Uit de aanklacht van 1329 blijkt dat de Gentenaars en hun handlangers het kasteel van Bornem in 1326 hadden belegerd en dat ze ook de huizen van Robrecht van Kassel in het dorp hadden aangevallen. Bovendien hadden de opstandelingen alle renten en inkomsten van het Land van Bornem tot hun eigen profijt geheven. Ze hadden ook de onderdanen van Robrecht te Bornem een eed doen zweren tegen hun eigen heer. Tevens hadden de Gentenaars zich sinds de vrijlating van de graaf (30 november 1325) tot het moment dat het beleg van het kasteel van Bornem werd opgeheven ook schuldig gemaakt aan meerdere gewelddaden en uitspattingen. Robrecht vroeg dan ook aan de Vlaamse graaf dat hij alle schade vergoed zou worden en dat alle eedverbonden opgedrongen aan zijn onderdanen nietig zouden worden verklaard.

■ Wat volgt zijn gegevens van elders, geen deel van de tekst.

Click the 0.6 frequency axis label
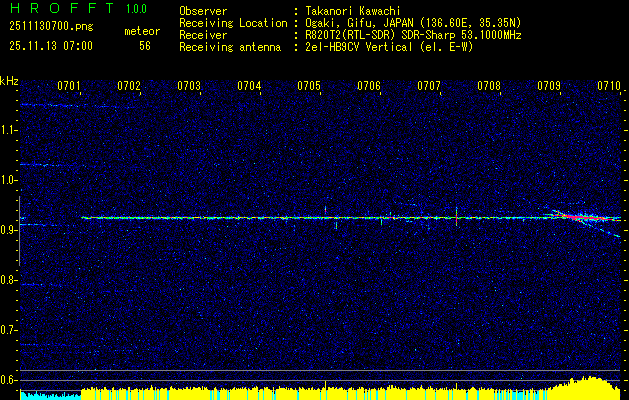Screen dimensions: 629x400 pyautogui.click(x=9, y=380)
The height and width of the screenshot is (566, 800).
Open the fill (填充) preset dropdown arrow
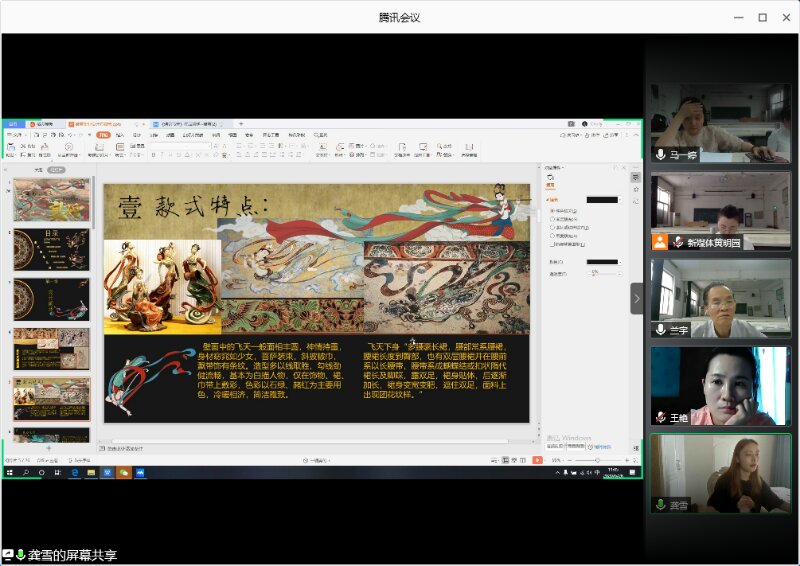[x=622, y=200]
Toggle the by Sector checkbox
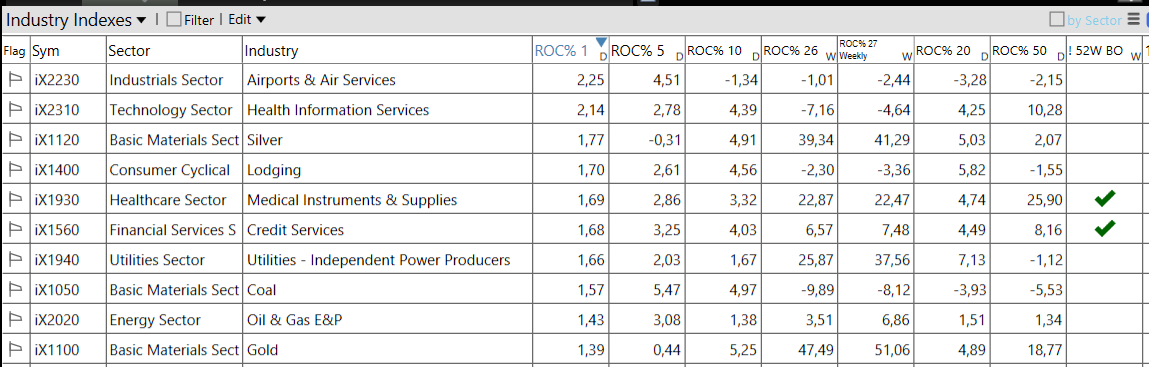Image resolution: width=1149 pixels, height=367 pixels. click(x=1057, y=20)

De raids op Bornem en de belegering van het kasteel in de winter van 1325-1326 kunnen gekaderd worden in de succesvolle uitvallen van de Gentse graafsgezinden. Een leger Gentenaars onder leiding van Hector Vilain en Zeger van Kortrijk slaagde erin om het grootste deel van oostelijk Vlaanderen terug te winnen op ruwaard Robrecht van Kassel en zijn opstandelingen. Na de bezetting van deze gebieden werd een strenge repressie ingesteld tegen de collaborerende steden en gewesten. Specifiek moesten de bezittingen van Robrecht van Kassel het natuurlijk ontgelden. Zijn landgoed van Schelderode, ter waarde van 2.000 lb. torn. werd door Hector Vilain en zijn kornuiten gebrandschat. Van uit het grafelijk slot van Rupelmonde wist Hector Vilain met een deel van zijn troepen de Schelde over te steken en plundertochten te organiseren tegen het Land van Bornem.

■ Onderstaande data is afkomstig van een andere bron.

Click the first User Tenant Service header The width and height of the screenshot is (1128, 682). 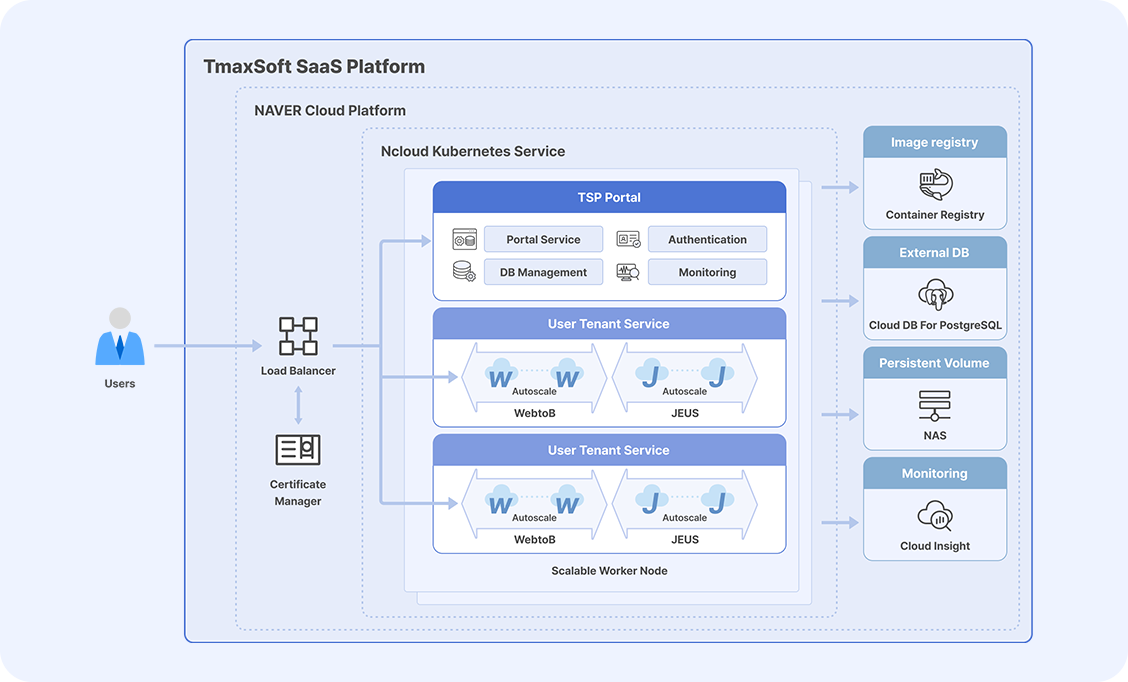(x=609, y=324)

Voornoemde Hector Vilain wordt in de klacht van Robrecht van Kassel omschreven als alloiés du Conte de Namur et de le ville de Gand. Hij was dus een bondgenoot van ruwaard Jan van Namen en van de graafsgezinde Gentenaars. Dat juist Hector Vilain zijn woede specifiek richtte op Robrechts kasteel van Bornem en zijn onderdanen in het Land van Bornem, valt misschien te verklaren door de familiale band die Vilain had met het kasteel van Bornem. Hij was immers één van de nakomelingen uit het roemrijke Gentse burggravengeslacht, dat vanaf het midden van de 13e eeuw schromelijk aan macht had moeten inboeten. Het spreekt voor zich dat Vilain zijn kans schoon zag om een stuk verloren gegaan familiegoed te trachten te recupereren. Daarnaast was Hector Vilain sinds 1318 zijn broer Filips opgevolgd als voogd van Temse, waardoor hij de dichtste buurman van het kasteel van Bornem werd.

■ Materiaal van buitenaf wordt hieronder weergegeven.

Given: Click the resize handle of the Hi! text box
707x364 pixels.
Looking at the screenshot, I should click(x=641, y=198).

Bij het beleg van het kasteel van Bornem maakte Hector Vilain gebruik van sergeanten hem geleverd uit de stad Hulst, die onder zijn controle stond. Uit de rekening van Hulst van 1326 blijkt dat de stad Hulst die sergeanten aan Hector Vilain geleend had om Bornem gedurende 59 dagen te belegeren. Zeger van Kortrijk (Fr.: Sohier le Courtroisien) was in die tijd ruwaard van Vlaanderen en werd door de stad Hulst 6 lb. betaald om de grote kosten te minderen van de sergeanten die binnen Hulst en te Bornem lagen.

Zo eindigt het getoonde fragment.